*** Opening of DATA PROVIDED ***

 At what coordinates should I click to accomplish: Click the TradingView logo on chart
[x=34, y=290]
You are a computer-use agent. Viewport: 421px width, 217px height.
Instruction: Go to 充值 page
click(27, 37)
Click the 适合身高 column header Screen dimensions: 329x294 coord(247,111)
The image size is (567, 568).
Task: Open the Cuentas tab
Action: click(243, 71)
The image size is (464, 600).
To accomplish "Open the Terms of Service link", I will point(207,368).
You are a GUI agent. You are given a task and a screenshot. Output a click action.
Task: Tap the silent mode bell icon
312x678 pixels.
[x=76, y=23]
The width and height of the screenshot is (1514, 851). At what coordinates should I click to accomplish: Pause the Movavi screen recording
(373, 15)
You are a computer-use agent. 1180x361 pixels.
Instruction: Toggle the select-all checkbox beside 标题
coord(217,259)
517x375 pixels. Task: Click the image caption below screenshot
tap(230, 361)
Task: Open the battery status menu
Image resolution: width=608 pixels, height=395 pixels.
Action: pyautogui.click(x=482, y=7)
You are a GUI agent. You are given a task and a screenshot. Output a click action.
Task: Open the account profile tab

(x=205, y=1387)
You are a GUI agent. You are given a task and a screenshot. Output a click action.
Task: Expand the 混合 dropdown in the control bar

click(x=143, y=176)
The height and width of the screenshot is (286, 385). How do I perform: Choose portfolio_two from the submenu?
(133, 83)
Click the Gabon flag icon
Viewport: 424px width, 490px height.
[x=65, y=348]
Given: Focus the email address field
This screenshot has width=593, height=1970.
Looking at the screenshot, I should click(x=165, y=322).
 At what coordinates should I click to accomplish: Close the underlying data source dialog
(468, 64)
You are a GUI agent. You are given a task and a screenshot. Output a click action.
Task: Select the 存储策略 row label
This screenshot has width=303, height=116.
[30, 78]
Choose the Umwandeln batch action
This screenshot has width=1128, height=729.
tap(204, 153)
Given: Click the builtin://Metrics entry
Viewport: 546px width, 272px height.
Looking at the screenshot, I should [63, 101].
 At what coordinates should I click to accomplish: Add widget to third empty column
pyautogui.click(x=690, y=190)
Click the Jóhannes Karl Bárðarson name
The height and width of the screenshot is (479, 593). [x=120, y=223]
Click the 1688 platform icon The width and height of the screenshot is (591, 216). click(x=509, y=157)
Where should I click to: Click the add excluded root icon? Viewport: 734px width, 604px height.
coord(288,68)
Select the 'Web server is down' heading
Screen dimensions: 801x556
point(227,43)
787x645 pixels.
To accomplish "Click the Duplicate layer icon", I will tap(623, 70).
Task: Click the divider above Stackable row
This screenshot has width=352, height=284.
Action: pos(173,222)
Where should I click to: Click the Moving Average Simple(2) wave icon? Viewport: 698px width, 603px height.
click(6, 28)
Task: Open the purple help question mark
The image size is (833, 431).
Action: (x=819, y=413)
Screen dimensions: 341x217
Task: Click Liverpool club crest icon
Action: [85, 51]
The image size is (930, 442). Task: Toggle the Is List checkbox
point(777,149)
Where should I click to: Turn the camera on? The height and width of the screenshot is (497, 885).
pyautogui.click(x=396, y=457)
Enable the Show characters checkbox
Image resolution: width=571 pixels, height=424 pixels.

*** Close of DATA PROVIDED ***

▸ **EXERCISE**
Out of the records, collect only those lines that contain the string "will".

▸ **SOLUTION**
To accomplish "Open the Terms of Service link", I will point(207,368).
To accomplish "Click the Duplicate layer icon", I will tap(623, 70).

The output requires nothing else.